Items listed in a dataset:
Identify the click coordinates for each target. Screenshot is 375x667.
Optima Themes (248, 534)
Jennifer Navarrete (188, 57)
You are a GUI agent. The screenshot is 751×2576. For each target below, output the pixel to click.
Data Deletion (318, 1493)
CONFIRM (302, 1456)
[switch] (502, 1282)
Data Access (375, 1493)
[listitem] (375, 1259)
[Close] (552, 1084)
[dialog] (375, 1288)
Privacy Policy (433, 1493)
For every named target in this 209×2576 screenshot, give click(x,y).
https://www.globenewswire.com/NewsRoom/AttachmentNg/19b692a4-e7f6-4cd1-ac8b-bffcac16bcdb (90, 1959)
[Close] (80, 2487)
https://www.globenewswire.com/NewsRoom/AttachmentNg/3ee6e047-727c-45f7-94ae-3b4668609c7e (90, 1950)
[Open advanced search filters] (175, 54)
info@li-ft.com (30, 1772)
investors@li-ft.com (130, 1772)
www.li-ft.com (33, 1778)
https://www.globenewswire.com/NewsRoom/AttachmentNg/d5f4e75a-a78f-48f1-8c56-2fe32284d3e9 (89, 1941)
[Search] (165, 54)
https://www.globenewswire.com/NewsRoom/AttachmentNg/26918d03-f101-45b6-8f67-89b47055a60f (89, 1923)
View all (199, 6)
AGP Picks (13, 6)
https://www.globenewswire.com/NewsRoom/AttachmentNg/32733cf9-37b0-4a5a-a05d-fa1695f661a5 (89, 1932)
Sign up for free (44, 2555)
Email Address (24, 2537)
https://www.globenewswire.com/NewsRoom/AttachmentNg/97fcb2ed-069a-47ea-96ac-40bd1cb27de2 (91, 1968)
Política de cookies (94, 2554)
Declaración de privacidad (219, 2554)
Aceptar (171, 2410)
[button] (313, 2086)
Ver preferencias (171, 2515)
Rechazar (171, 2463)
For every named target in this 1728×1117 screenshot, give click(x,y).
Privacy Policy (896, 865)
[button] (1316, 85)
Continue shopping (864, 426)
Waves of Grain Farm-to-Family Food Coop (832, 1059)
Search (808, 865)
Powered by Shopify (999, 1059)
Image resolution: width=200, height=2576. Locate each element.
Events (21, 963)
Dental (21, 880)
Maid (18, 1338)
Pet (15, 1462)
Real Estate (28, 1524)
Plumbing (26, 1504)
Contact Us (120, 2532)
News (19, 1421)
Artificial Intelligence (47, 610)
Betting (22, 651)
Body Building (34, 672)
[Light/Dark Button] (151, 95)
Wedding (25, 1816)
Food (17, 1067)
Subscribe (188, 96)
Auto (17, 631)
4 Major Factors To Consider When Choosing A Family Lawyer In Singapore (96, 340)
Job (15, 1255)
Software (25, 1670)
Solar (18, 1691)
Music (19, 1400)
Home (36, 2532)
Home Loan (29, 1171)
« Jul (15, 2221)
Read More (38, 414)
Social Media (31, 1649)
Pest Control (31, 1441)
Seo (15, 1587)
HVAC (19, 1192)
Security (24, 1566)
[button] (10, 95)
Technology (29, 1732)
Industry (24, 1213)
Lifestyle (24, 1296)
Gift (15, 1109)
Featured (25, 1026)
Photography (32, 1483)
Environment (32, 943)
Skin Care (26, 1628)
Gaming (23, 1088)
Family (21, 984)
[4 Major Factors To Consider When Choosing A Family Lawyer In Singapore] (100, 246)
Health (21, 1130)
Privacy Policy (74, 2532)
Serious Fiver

*Your assignment*:
What is needed is an exact copy of the entries from their first line down to the line with "Data Access (375, 1493)", that line included, and nothing beyond it.

*Result*:
Identify the click coordinates for each target. Screenshot is 375x667.
Optima Themes (248, 534)
Jennifer Navarrete (188, 57)
You are a GUI agent. The screenshot is 751×2576. For each target below, output the pixel to click.
Data Deletion (318, 1493)
CONFIRM (302, 1456)
[switch] (502, 1282)
Data Access (375, 1493)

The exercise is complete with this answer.